The EXT 42 is a carry information generator/extender. The EXT 42 generates 8-bit-use carry information from the carry result stored in the CR 43 as a result of an 8-bit SIMD correction instruction being decoded by the IR 2 and the operation type stored by the OPR 44. The EXT 42 generates 16-bit-use carry information from the carry result stored in the CR 43 as a result of a 16-bit SIMD correction instruction being decoded by the IR 2 and the operation type stored by the OPR 44. The EXT 42 generates 32-bit-use carry information from the carry result stored in the CR 43 as a result of a 32-bit SIMD correction instruction being decoded by the IR 2 and the operation type stored by the OPR 44. The EXT 42 stores the generated carry information in the BR 7.

The CR 3 is a register of at least seven bits that stores the carry result during execution of an operation instruction.

The OPR 44 is a register that stores the operation type during execution of an operation instruction.

Furthermore, it is possible to include an additional feature in the CR 9 by which the CR 35, the CR 36, the CR 43 and the OPR 44 store their contents to a memory or the like on receiving an interrupt or a switch to another context, and the contents are restored when returning from the interrupt and switching to the original context. This means that interrupts can be received without inconsistencies between the operation instruction and the SIMD correction instruction, and the SIMD operation apparatus 40 is able to perform multitasking without a time lag.
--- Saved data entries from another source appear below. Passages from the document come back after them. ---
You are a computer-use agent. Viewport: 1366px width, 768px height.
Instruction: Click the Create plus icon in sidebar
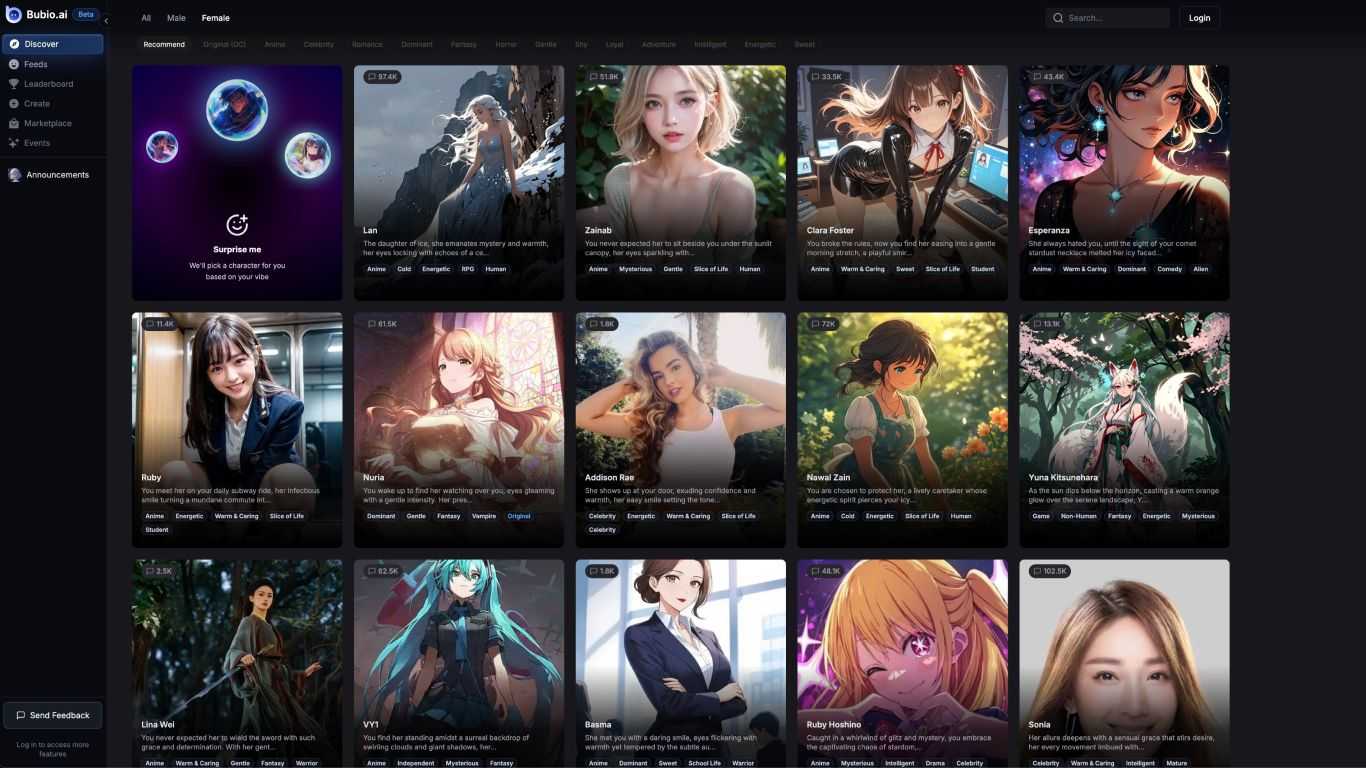[x=14, y=104]
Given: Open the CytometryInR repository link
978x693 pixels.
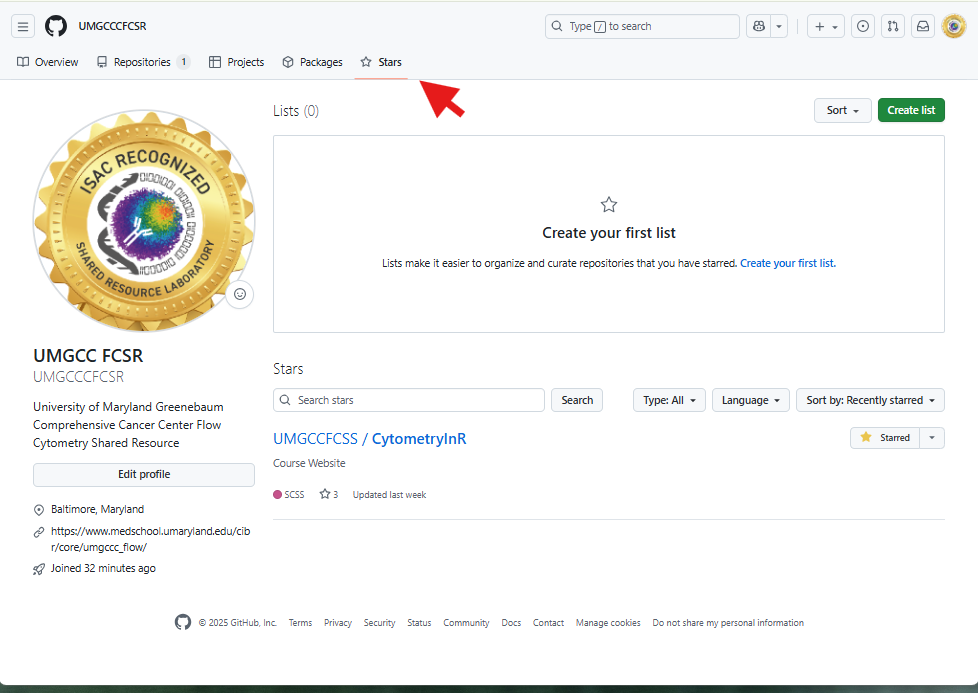Looking at the screenshot, I should point(418,439).
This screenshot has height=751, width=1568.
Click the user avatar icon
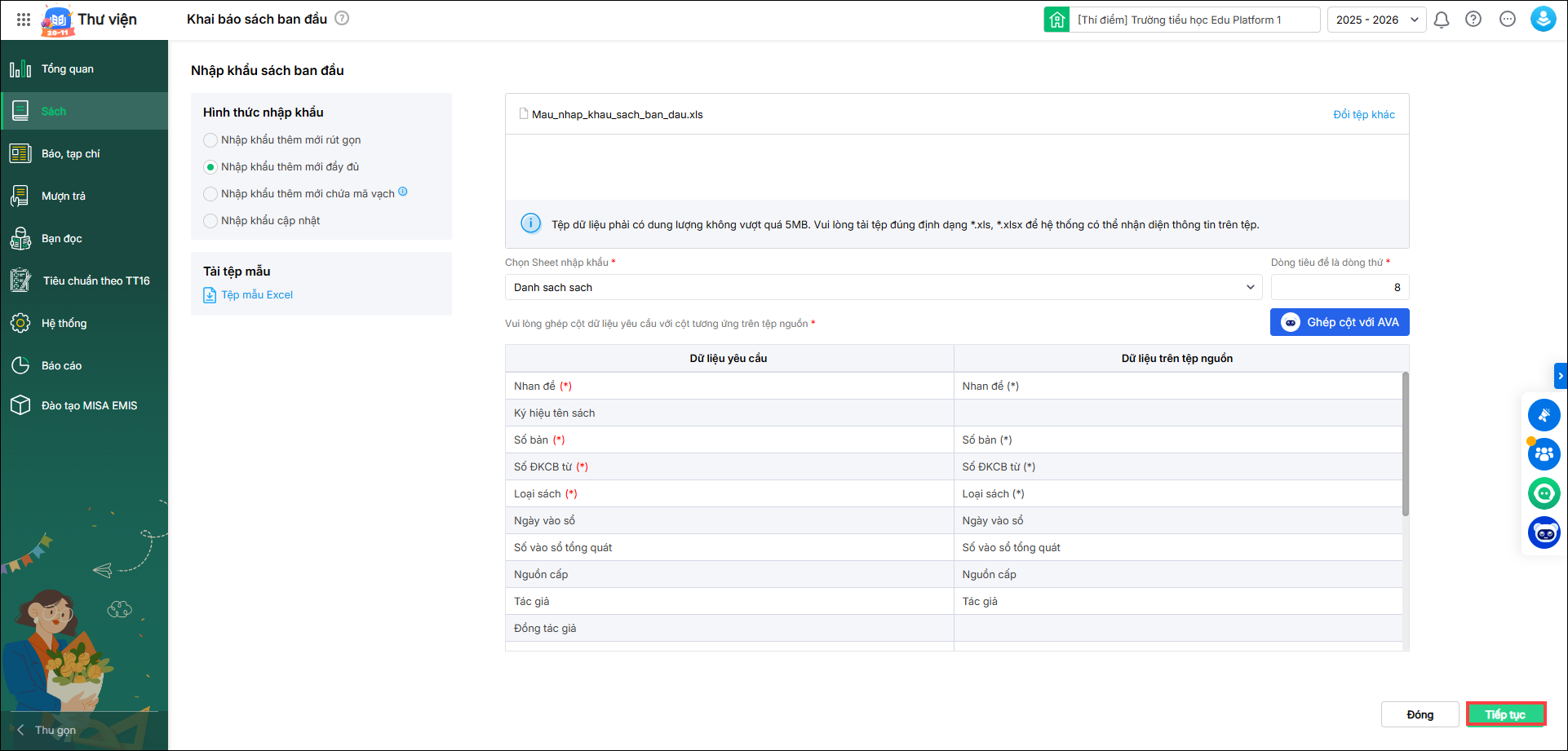coord(1543,20)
Furthermore, although in each embodiment SIMD correction instructions are employed along with ADD, SUB, INC, DEC, MUL and DIV operation instructions and so on to achieve SIMD operations, it is possible to have SIMD operations performed according to both SIMD correction instructions and SIMD-specific instructions. For example, the two instructions ADD and SUB may be used together with an SIMD correction instruction, while increment and decrement may be implemented with an SIMD-specific instruction.

Here, the increment SIMD-specific instructions may be INCS8 (for processing eight pieces of 8-bit data in parallel), INCS16 (for processing four pieces of 16-bit data in parallel), and INCS32 (for processing two pieces of 32-bit data). The decrement SIMD specific instructions may be DECS8 (for processing eight pieces of 8-bit data in parallel), DECS16 (for processing four pieces of 16-bit data in parallel), and DECS32 (for processing two pieces of 32-bit data in parallel).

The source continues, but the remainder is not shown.